## Aim of the exercise
Print the records from the line containing "Enable Absolute coordinates" through the end of the records, reproducing each line verbatim and omitting the pictures.

## Record excerpts
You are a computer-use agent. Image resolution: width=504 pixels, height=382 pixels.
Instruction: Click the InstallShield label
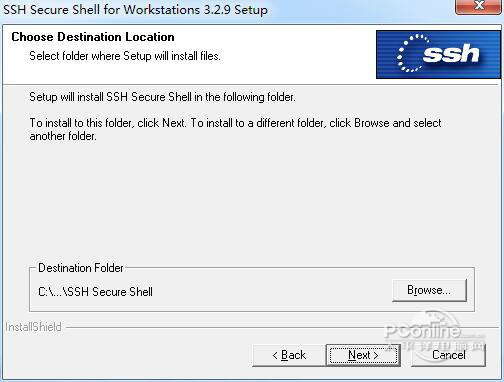[33, 327]
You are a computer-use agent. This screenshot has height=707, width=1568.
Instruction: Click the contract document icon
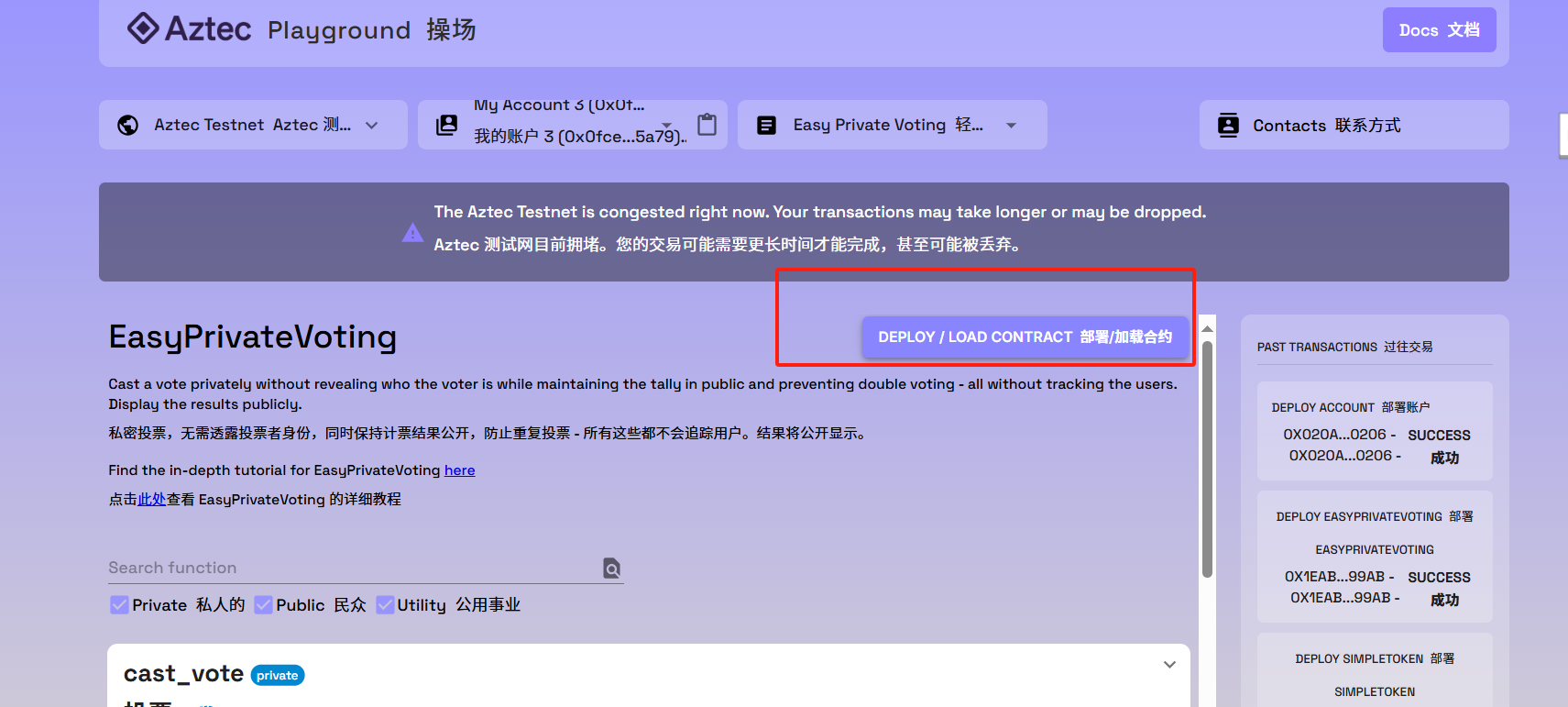(x=766, y=126)
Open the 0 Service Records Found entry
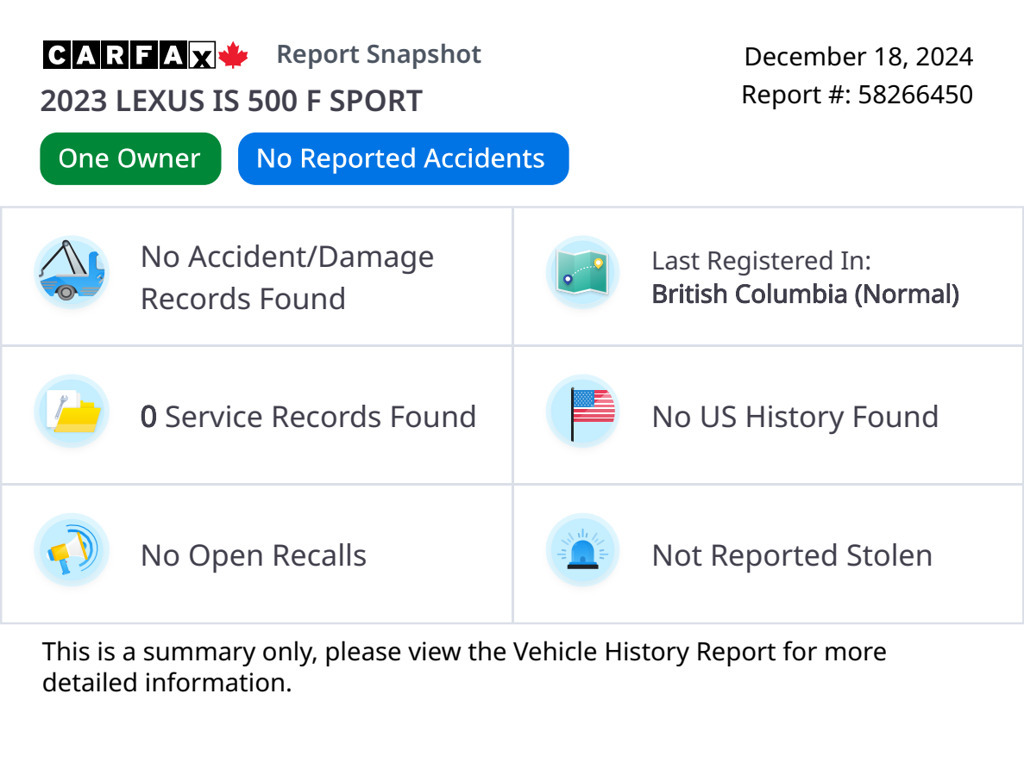 [308, 417]
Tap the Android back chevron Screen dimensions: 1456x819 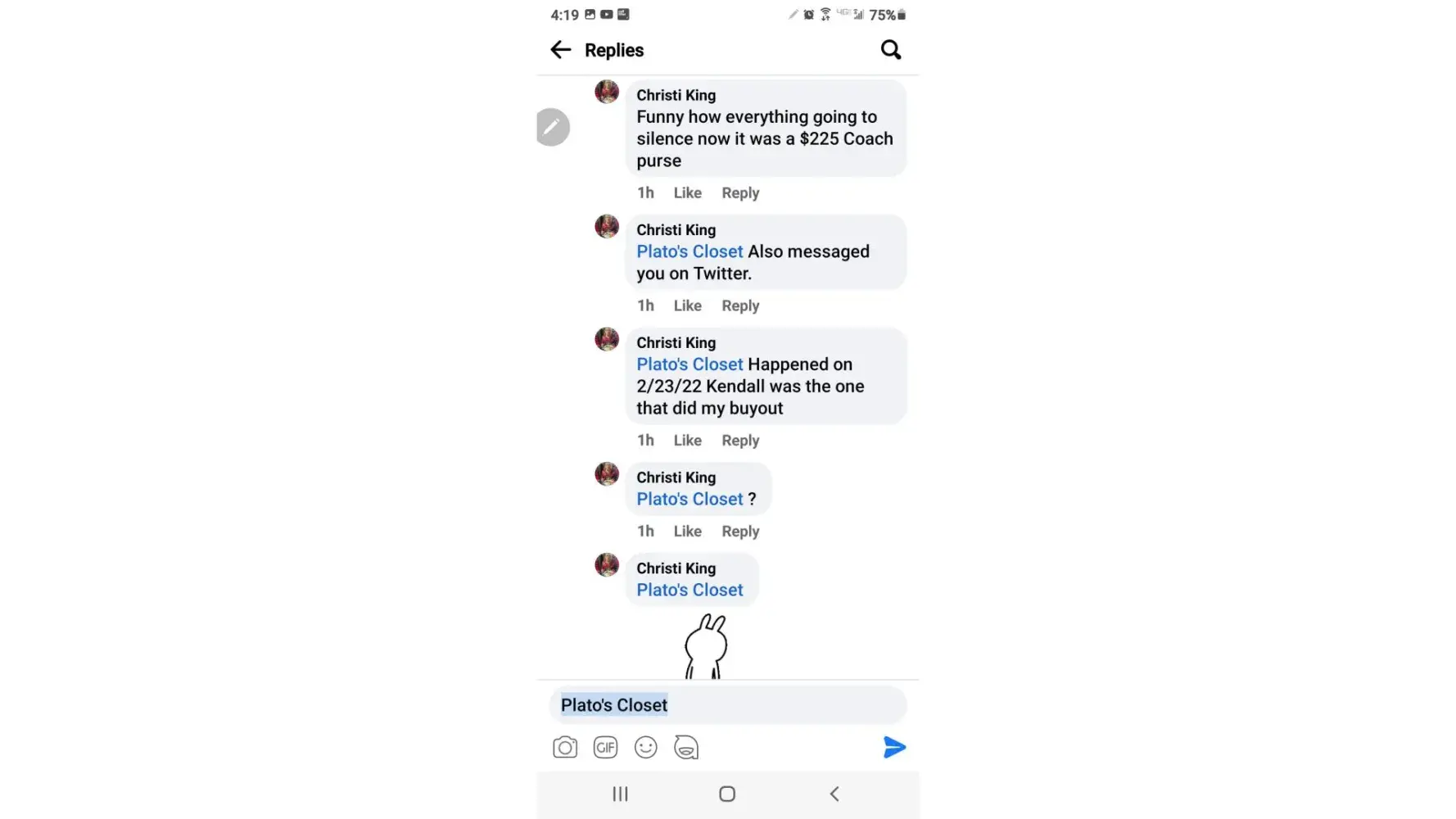pyautogui.click(x=834, y=794)
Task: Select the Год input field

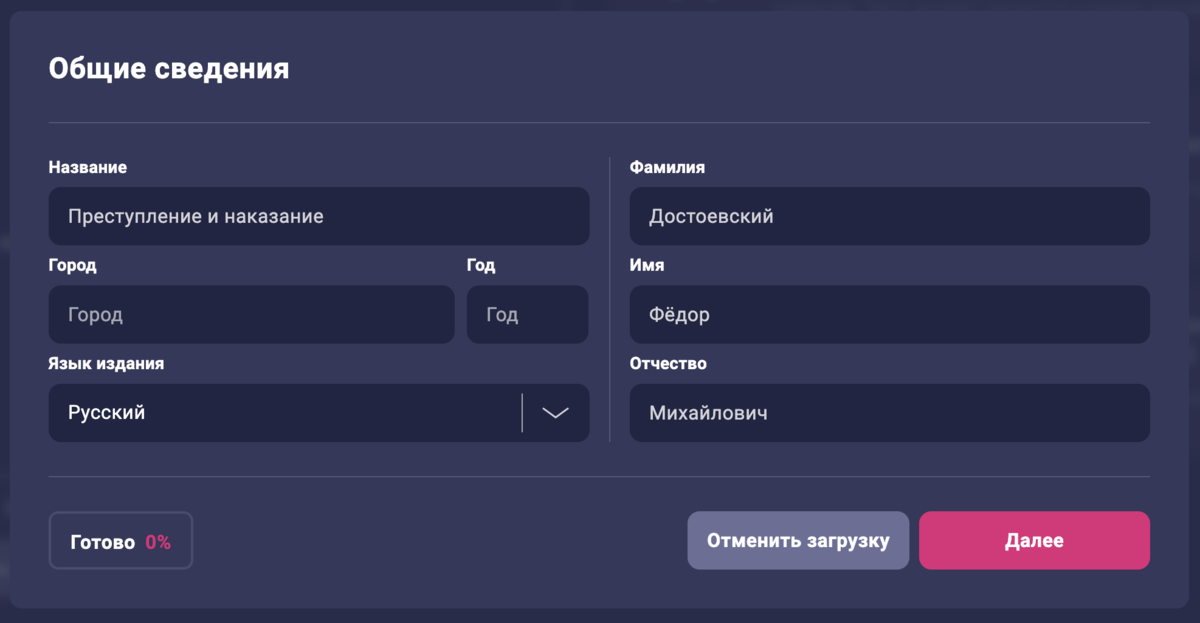Action: tap(527, 314)
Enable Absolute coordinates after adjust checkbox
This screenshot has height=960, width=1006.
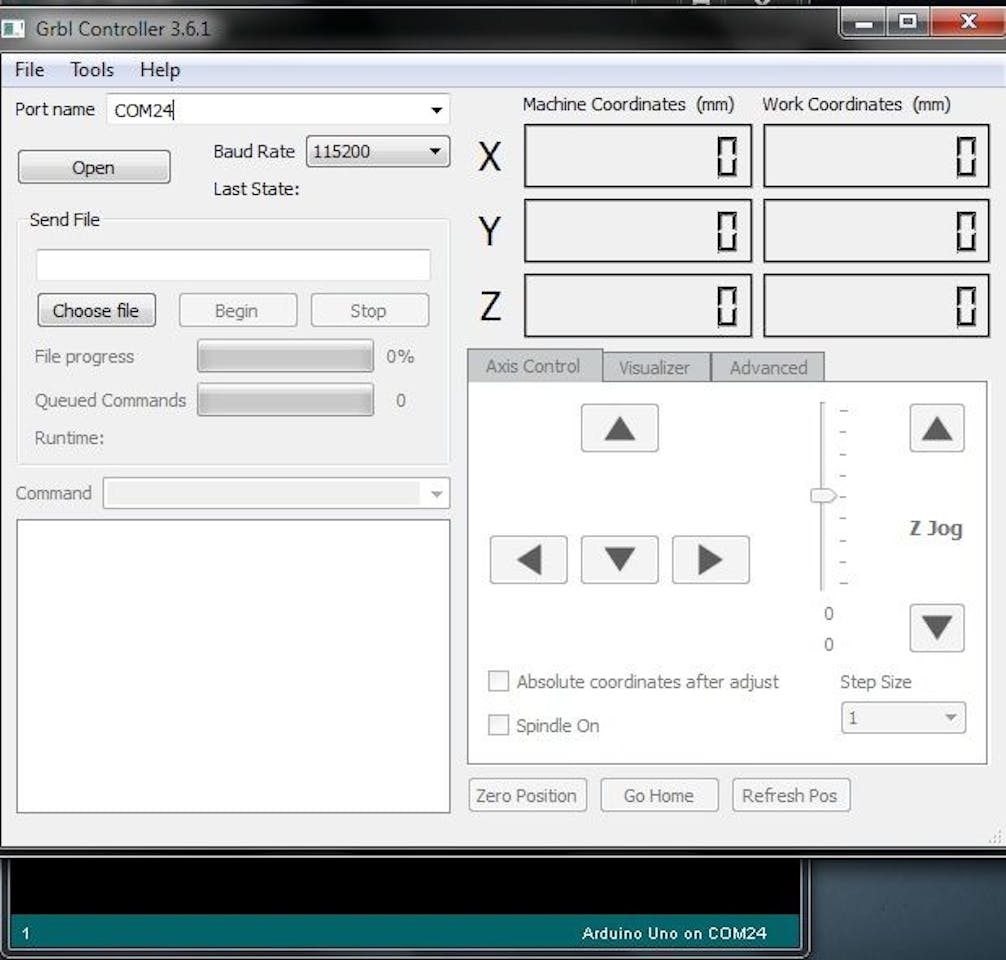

## Response for this exercise
Enable Absolute coordinates after adjust checkbox
This screenshot has height=960, width=1006.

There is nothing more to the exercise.